Sunday, April 21, 2013

He Thinks My Veins Are Sexy

Three times a year the people who are in charge of "things" at my place of employment invite the local branch vampires in to have at us poor, overworked schleps. By vampires I mean the Red Cross. There's a blood drive down the hall from my office in April, July, and October. Friday was the April blood drive.

Now, this is bandwagon was only jumped upon recently since it contains two things I tend to avoid at all costs: needles and blood. There's also the point that I'm kind of still using this blood, thank you very much. And did I mention the needles part?

I still don't remember what prompted me to donate the first time. Maybe I was trying to prove something to myself. Maybe I was in it for the certificate they handed out for a half gallon of Friendly's ice cream to every successful donation. (That does sound a lot like something I would do.)

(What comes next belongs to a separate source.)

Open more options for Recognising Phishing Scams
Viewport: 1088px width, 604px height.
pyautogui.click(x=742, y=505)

Have you ever given blood? Let me walk you through the process. First they quiz you to make sure you know who you are. Name, date of birth, address and what not. Then they prick your finger to make sure you aren't anemic. (I think I dread this more than the blood sacrifice part.) The also take your blood pressure and pulse. Lastly, they do the interview to see if you're a candidate. They are most especially concerned if you've been out of the country, are on drugs for certain medical conditions (or on drugs period), and if you're a hooker. (I kid you not, one of the questions is if you've had sex for money.) Once they have put you through your paces and determined that your blood is worthy, they take you over to the folding cots and get you set up.

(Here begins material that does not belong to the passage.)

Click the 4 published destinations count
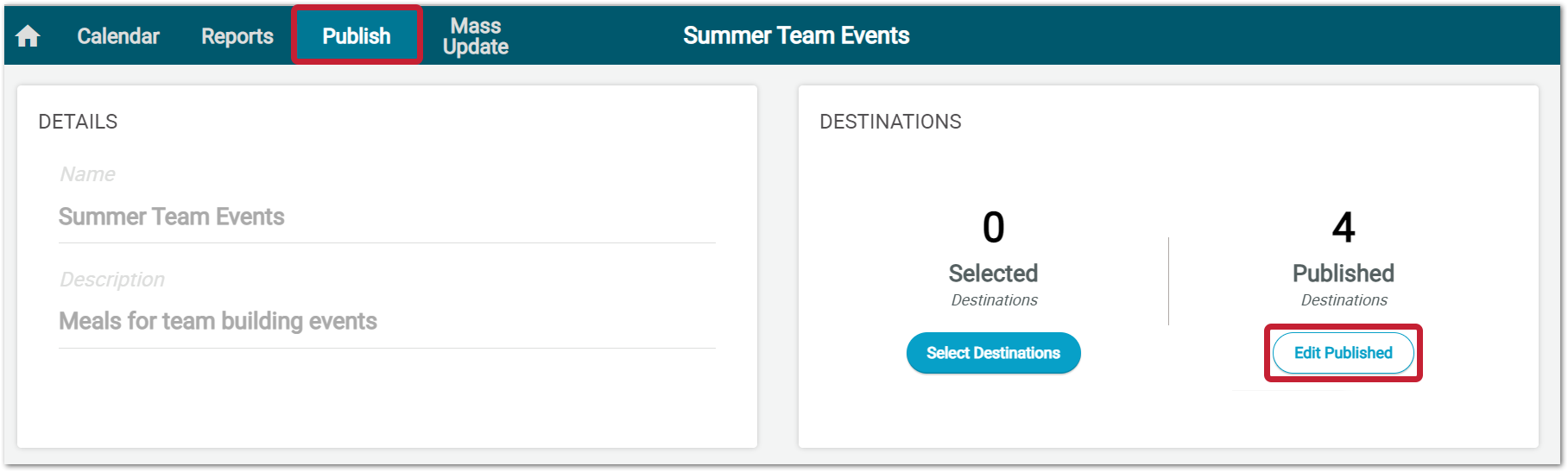(1344, 228)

Now, being the nice vampires that they are, they ask if you have an arm that's better for this process. I immediately wave my left arm and say, "This is the good bleeding arm." (They appreciate good bleeders.) They whip out the tourniquet and wrap it around your arm while giving you a stress ball to squeeze. (I guess this attracts your veins.) The blood drive guy immediately says, "There is it. That's a beautiful vein." Ok, I know it's probably foolish, but how thrilled am I to have a beautiful anything? Yeah, so it's a vein. It's nice to know that someone appreciates it, right? My husband gives me pretty compliments all the time, but he's never once told me how beautiful my veins are!

At the end they send you off with a drink, a snack, and an order not to do anything strenuous for the rest of the day. This includes housework and laundry, right?